** Problem requirements **
A bare count is the expected answer, namely the number of lines in the records that have the word "date".

>>>

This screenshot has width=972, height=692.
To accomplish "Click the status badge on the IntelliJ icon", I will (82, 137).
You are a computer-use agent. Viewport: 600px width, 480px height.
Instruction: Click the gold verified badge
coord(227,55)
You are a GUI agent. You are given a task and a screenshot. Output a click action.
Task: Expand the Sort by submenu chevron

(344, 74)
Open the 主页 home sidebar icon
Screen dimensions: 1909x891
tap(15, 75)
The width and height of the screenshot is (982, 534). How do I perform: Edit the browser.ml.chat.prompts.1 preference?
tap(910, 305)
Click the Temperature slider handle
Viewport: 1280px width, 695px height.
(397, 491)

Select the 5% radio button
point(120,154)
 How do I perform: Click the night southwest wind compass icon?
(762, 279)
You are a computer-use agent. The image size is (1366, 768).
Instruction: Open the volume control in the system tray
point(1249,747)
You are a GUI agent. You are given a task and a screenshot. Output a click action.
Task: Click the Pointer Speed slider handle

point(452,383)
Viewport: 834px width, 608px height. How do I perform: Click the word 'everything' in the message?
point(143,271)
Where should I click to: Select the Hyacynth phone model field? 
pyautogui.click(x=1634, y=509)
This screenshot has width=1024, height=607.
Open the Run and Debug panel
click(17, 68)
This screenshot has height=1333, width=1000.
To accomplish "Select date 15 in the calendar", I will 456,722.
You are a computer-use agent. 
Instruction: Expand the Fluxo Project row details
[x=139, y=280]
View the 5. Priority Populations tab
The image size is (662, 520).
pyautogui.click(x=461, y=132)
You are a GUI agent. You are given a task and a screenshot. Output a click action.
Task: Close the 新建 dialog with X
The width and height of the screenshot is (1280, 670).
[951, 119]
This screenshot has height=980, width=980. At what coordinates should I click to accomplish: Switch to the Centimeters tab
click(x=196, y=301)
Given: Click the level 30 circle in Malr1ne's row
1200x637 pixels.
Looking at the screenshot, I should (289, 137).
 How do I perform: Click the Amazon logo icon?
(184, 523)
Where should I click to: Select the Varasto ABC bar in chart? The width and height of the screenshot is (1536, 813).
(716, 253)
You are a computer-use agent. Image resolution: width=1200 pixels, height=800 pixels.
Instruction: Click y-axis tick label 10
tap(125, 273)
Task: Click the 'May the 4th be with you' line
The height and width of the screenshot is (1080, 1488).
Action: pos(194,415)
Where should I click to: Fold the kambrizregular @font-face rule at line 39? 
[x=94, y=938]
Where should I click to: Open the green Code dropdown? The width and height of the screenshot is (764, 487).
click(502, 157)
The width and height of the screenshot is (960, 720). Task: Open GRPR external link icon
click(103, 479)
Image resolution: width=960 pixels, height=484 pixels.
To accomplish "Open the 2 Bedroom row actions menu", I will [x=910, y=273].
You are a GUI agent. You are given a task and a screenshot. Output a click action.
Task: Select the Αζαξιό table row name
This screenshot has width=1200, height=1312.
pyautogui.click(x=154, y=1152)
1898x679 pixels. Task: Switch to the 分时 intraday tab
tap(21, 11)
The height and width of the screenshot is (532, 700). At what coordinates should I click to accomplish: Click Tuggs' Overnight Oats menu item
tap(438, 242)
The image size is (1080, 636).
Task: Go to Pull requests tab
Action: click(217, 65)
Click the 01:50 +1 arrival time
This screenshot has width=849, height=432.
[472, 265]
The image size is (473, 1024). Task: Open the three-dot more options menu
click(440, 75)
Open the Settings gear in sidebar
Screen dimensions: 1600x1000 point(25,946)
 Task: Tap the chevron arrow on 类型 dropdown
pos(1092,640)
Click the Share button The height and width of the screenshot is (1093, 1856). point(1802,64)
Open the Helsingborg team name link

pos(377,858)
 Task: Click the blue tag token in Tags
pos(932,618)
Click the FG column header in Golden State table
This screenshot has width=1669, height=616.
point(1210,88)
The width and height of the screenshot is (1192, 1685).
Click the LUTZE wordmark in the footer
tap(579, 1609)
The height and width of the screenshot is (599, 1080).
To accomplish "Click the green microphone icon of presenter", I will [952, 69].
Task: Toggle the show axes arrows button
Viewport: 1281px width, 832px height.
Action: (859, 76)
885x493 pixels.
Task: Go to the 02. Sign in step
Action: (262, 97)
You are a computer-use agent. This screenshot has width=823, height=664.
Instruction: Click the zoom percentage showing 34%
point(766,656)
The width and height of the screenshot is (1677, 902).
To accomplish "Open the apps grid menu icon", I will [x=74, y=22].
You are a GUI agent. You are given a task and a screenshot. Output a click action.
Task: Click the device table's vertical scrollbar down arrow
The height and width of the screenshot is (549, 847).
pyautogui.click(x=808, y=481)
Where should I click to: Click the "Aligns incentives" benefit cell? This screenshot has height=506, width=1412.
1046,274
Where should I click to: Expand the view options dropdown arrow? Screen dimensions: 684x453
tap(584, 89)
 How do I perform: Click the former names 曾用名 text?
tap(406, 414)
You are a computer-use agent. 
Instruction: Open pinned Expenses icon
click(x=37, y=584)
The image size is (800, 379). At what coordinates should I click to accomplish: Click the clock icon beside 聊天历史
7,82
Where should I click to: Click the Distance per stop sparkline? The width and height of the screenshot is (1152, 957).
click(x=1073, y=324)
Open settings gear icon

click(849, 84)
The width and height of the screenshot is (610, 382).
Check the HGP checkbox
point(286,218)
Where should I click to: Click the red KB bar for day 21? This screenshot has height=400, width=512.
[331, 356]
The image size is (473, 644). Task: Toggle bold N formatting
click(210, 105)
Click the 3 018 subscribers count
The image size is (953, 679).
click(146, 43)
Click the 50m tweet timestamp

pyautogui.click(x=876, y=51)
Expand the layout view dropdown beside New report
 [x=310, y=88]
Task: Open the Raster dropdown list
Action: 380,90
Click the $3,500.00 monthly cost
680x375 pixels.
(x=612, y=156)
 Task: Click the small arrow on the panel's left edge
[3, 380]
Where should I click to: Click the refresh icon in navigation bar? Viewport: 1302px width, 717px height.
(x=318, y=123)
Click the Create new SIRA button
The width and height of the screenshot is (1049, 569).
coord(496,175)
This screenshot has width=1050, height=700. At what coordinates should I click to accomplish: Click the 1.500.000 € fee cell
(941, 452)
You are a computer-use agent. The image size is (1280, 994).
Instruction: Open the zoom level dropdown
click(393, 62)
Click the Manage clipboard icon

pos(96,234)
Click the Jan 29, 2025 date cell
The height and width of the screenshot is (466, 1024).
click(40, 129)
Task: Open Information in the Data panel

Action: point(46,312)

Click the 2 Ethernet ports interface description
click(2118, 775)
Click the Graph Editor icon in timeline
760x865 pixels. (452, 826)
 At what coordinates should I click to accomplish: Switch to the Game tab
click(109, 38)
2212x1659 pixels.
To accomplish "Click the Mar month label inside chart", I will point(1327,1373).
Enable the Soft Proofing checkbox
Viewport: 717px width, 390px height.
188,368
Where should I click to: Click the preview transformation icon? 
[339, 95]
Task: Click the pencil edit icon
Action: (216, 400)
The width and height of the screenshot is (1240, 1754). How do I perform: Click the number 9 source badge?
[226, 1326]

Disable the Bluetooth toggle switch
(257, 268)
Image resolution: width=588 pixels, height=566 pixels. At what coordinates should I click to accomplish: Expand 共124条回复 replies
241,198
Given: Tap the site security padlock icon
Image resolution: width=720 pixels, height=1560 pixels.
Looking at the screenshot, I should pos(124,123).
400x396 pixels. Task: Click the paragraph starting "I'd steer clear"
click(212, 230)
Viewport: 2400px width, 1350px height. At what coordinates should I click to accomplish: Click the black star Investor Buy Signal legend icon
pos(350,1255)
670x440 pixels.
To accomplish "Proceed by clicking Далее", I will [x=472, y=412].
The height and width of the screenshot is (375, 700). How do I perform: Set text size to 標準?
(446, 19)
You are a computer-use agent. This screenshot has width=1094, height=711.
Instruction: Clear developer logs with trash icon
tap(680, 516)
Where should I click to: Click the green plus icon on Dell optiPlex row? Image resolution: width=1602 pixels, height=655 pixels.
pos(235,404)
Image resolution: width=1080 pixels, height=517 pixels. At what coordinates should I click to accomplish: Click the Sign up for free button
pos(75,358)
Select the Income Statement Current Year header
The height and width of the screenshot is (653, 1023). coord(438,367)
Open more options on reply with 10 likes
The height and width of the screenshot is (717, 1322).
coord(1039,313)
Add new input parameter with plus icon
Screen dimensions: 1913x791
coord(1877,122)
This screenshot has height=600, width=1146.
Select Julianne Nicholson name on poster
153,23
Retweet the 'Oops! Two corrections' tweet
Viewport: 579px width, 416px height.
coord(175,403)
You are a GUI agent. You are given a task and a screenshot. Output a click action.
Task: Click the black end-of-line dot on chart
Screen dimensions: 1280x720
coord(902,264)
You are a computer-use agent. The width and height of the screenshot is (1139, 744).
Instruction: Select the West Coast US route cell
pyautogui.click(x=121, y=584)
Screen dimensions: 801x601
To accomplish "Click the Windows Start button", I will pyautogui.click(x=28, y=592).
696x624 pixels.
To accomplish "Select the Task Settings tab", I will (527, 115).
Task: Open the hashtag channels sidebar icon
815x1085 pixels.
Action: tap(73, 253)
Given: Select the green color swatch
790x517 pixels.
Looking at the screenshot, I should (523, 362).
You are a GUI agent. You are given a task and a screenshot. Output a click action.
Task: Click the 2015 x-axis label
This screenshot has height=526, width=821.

<<<

** Result below **
2